Pan dzisiaj wie, że funkcjonariusze CBA zlecili zatrzymanie mnie na lotnisku w Warszawie, ale dwóch 15-letnich chłopców, będących pod moją opieką, kazali wsadzić do samolotu. I polecieli. Do Pekinu. Mój syn Kamil polecial bez pieniędzy, paszportu i biletu powrotnego. Syn mojego kolegi, posła Samoobrony miał na szczęście dokumenty, ale z traumy wychodził bardzo długo. Do tej pory unika latania samolotami. Brata też mi zatrzymali na trzy dni, bo przywiózł nas na lotnisko. A potem po esbecku pokazywano mi go przez szklane drzwi, sugerując, że jego los jest w mojej ręce.
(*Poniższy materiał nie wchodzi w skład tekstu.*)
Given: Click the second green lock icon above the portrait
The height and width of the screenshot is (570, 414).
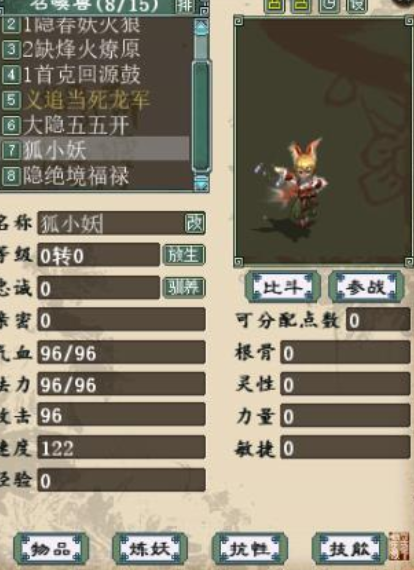Looking at the screenshot, I should [302, 6].
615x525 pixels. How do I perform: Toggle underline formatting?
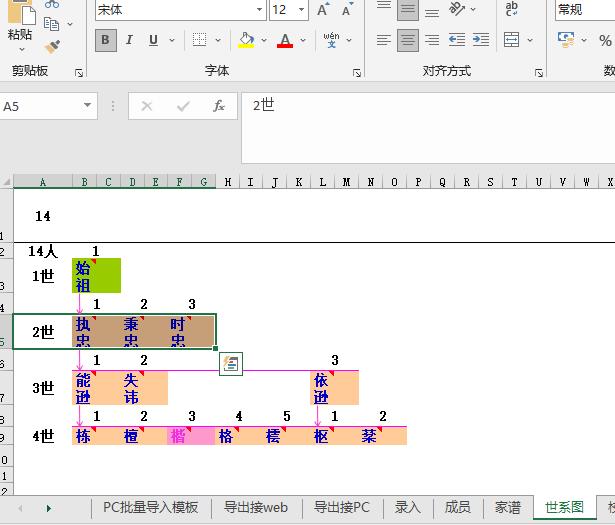coord(153,41)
W tej ręce, w którą Brendel i Wąsik wciskali mi długopis.

Pan wie, że z mojego doniesienia, złożonego jeszcze w roku 2007, gdy przebywałem w areszcie śledczym, w Płocku było prowadzone postępowanie w sprawie popełnienia przestępstwa przez funkcjonariuszy CBA. Podstawą tego zawiadomienia był fakt, że w trakcie przesłuchań, byłem nakłaniany do fałszywych zeznań obciążających Andrzeja Leppera. Byłem również straszony w toalecie, użyciem broni i uświadamiany, w jaki sposób zostanę zastrzelony podczas próby ucieczki.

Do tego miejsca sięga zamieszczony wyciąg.